I think it makes far more sense for companies and individuals who are designing to invest in machines that can prototype a complete board quickly and cheaply in one step. It greatly simplifies prototyping and reving boards. This is especially true when the alternative is to order boards, order parts (hope the parts are in stock), have to solder stuff or wait for someone else to have time to put it in the pick-and-place and then reflow.

I do agree that it will probably only work for simpler ICs…some of the more sophisticated items will be too much. But I wouldn’t underestimate how convenient many people will find it to print out a multi-layer board with integrated components in just a couple hours.


mareserinitatis - January 11, 2011

The other thing you’re missing is that it could be easier to buy bottles of ink to print a whole slew of chips than to buy chips individually. Also, companies would rather sell IP (in the form of a chip design) than to have to manufacture the chips themselves. Much less overhead and higher profits in selling designs rather than devices.


5. chrisindallas - January 10, 2011

Lets say we wanted to fab some 40 year old technology in our garage. We’d still need equipment that could produce the same transistor, with the same electrical parameters over and over with a few microns of tolerance. Even the most expensive mechanical machines are several orders of magnitude from this tolerance, which is why photolithography has driven IC fabrication like it has.

This means we’re back to deadly chemicals, expensive equipment, etc. But lets say we can throw together something where we could make 100 transistors on one die. Why would we want to use a 40 year old process to design circuits? What circuits would you want that aren’t commercially available? How much would they cost?

Maybe Dave and I are wrong, and we’ll see fab-a-home in our life times, but I don’t see it effecting IC designers. Just give us spice models, and we can make circuits.

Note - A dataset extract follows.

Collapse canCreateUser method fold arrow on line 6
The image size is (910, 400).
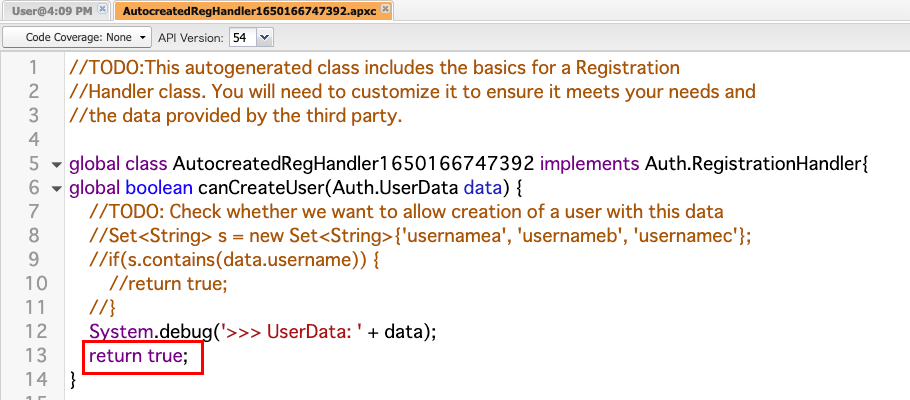[x=55, y=188]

mareserinitatis - January 11, 2011

The issues is that the smaller the scale, the larger the tolerance problem. Photolithography at the smallest scales has issues with yield. Larger parts created by a well-controlled manufacturing process are far more likely to produce consistent results where you don’t have to prove out the part every single time. Photolithography also involves a lot of nasty chemicals. There’s a lot that’s attractive in being able to print and assemble electronics without all the nasty side-effects. For instance, look at all the issues in moving away from leaded solder. If you can print a part onto your board using only copper ink (which they already do for RFID), you’ve effectively bypassed the soldering process and the problems that come from solder interconnects.

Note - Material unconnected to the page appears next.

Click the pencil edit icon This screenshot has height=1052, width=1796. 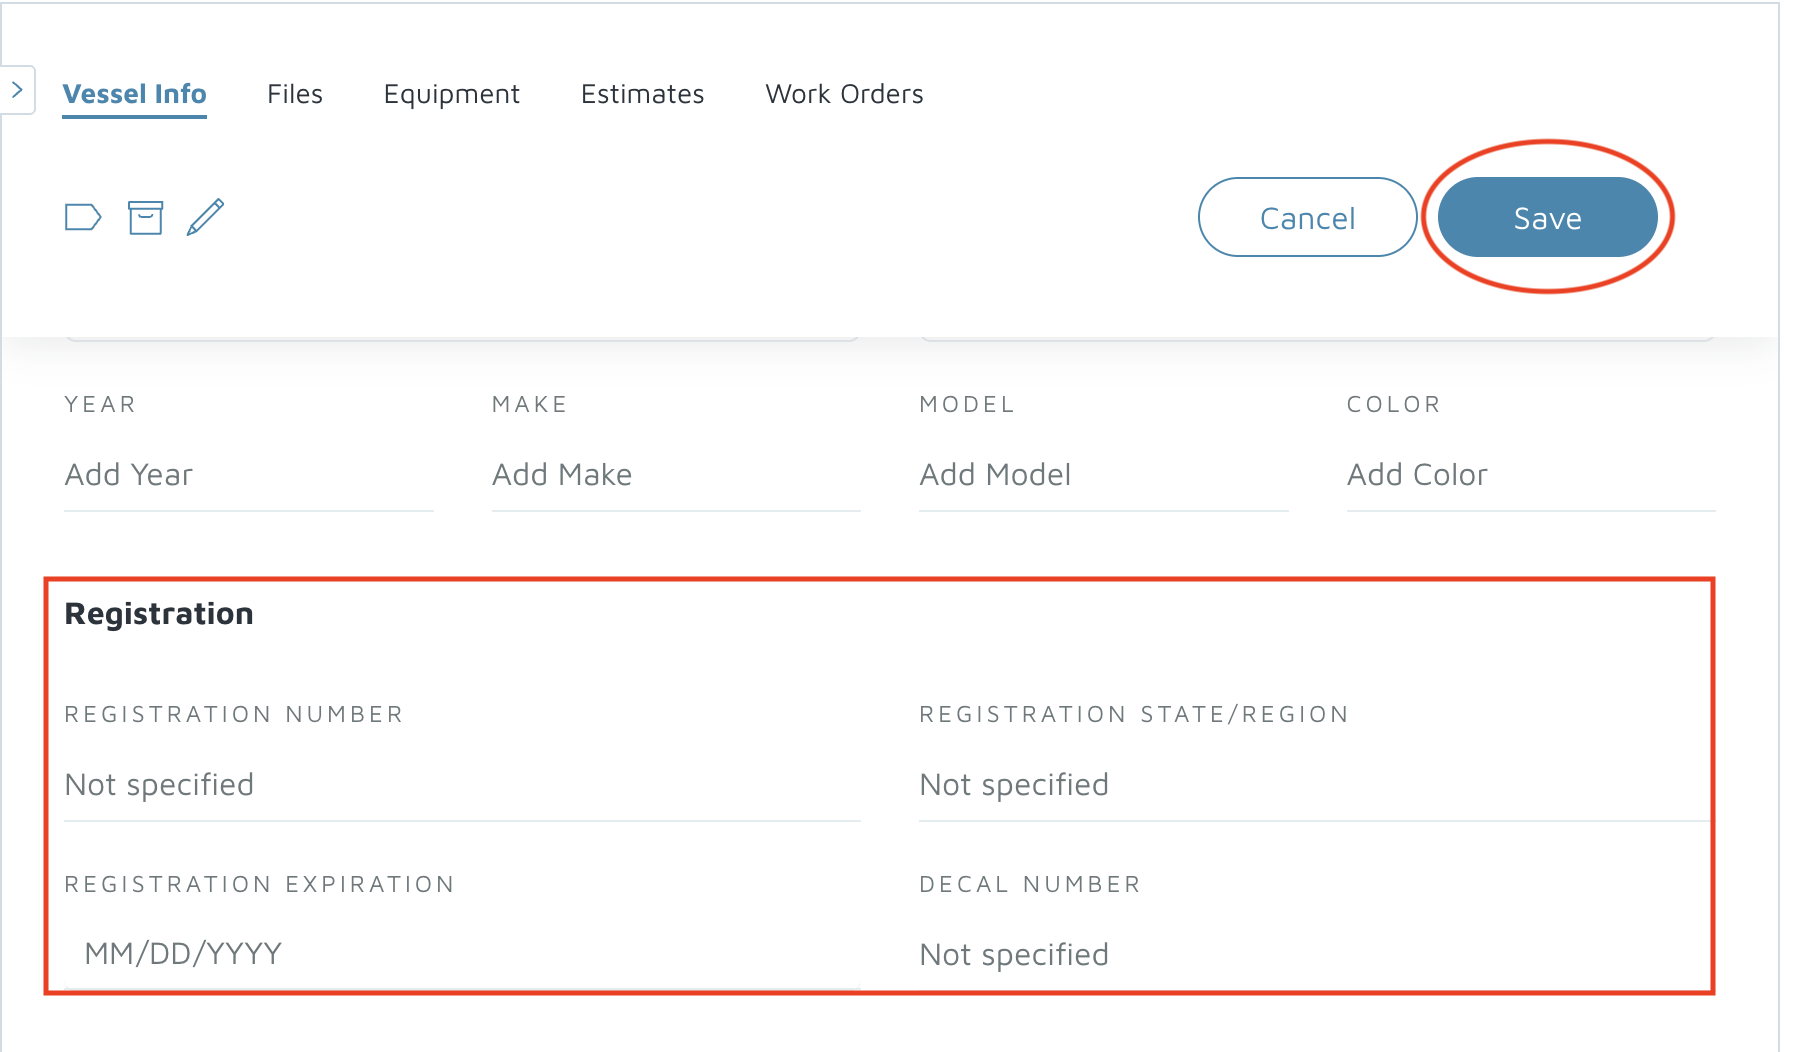pos(206,217)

As I mentioned in my reply to Dave, I don’t anticipate people will be designing ICs from scratch (although they could if they wanted to). They’ll be using pre-loaded designs that are based on what the printer can do.


6. Charles J Gervasi - January 11, 2011

I still want to know why it matters if the fab is at home. If I can order boards from Sunstone on a one-day turn with overnight delivery to Wiconsin, why do I need the fabrication to happen in my lab? If I can custom ASICs affordably it doesn’t matter if they’re made in my lab.


mareserinitatis - January 11, 2011

I’m just saying that, at some point, it may be cheaper, more convenient, and easier to do it this way. Obviously that point is not now, but I wouldn’t be surprised if it’s 10 years off. One of the places my husband worked for has 3D printer-type thing that already does basic boards for proof-of-concept type work. I can only imagine that the technology for printed electronics is developed, this type of thing would be added as a feature to 3D printers. You know that businesses are going to invest in them, as will the gadget hounds. And, at some point, it may be economical for individuals to have them, as well.